James Clapper is really sorry he willfully
misunderstood the question.
The
Washington Post has a
good rundown of the litany of "misleading, erroneous or simply false" statements from senior U.S. officials about the scope of the NSA's surveillance programs. Poster boy for administration liars is Director of National Intelligence James Clapper, who has written to the Senate to apologize for lying under oath to them when he told them point-blank the NSA wasn't collecting data on millions of Americans, even though it wasn't really his fault.
Acknowledging the "heated controversy" over his remark, Clapper sent a letter to the Senate Intelligence Committee on June 21 saying that he had misunderstood the question he had been asked.
"I have thought long and hard to re-create what went through my mind at the time," Clapper said in the previously undisclosed letter. "My response was clearly erroneous—for which I apologize." [...]

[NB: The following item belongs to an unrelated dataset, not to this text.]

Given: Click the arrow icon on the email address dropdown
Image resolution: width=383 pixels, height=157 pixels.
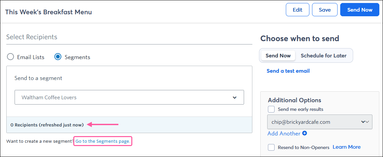Looking at the screenshot, I should pos(365,122).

He made a new attempt to explain the exchange in his June 21 correspondence, which included a hand-written note to Wyden saying that an attached letter was addressed to the committee chairman but that he "wanted [Wyden] to see this first."
Clapper said he thought Wyden was referring to NSA surveillance of e-mail traffic involving overseas targets, not the separate program in which the agency is authorized to collect records of Americans’ phone calls that include the numbers and duration of calls but not individuals’ names or the contents of their calls.
Plausible? Hardly. Sen. Wyden (D-OR)
submitted the question to Clapper's office the day before the hearing. Clapper had ample time to prepare for the question, and to ask Wyden for any necessary clarification. Additionally, of course, in his question Wyden didn't differentiate between the cell phone data collection program (under section 215 of the Patriot Act) and the NSA's internet surveillance program (under section 702). His
question was broad: "Does the NSA collect any type of data at all on millions or hundreds of millions of Americans?" We now know, thanks to the leak of information by Edward Snowden and the subsequent declassification and public statements from the administration, that the NSA definitely does collect that data.
Clapper's answer was a lie, and that's supposed to be a felony offense. If we had a Congress that actually conducted oversight, it might still be.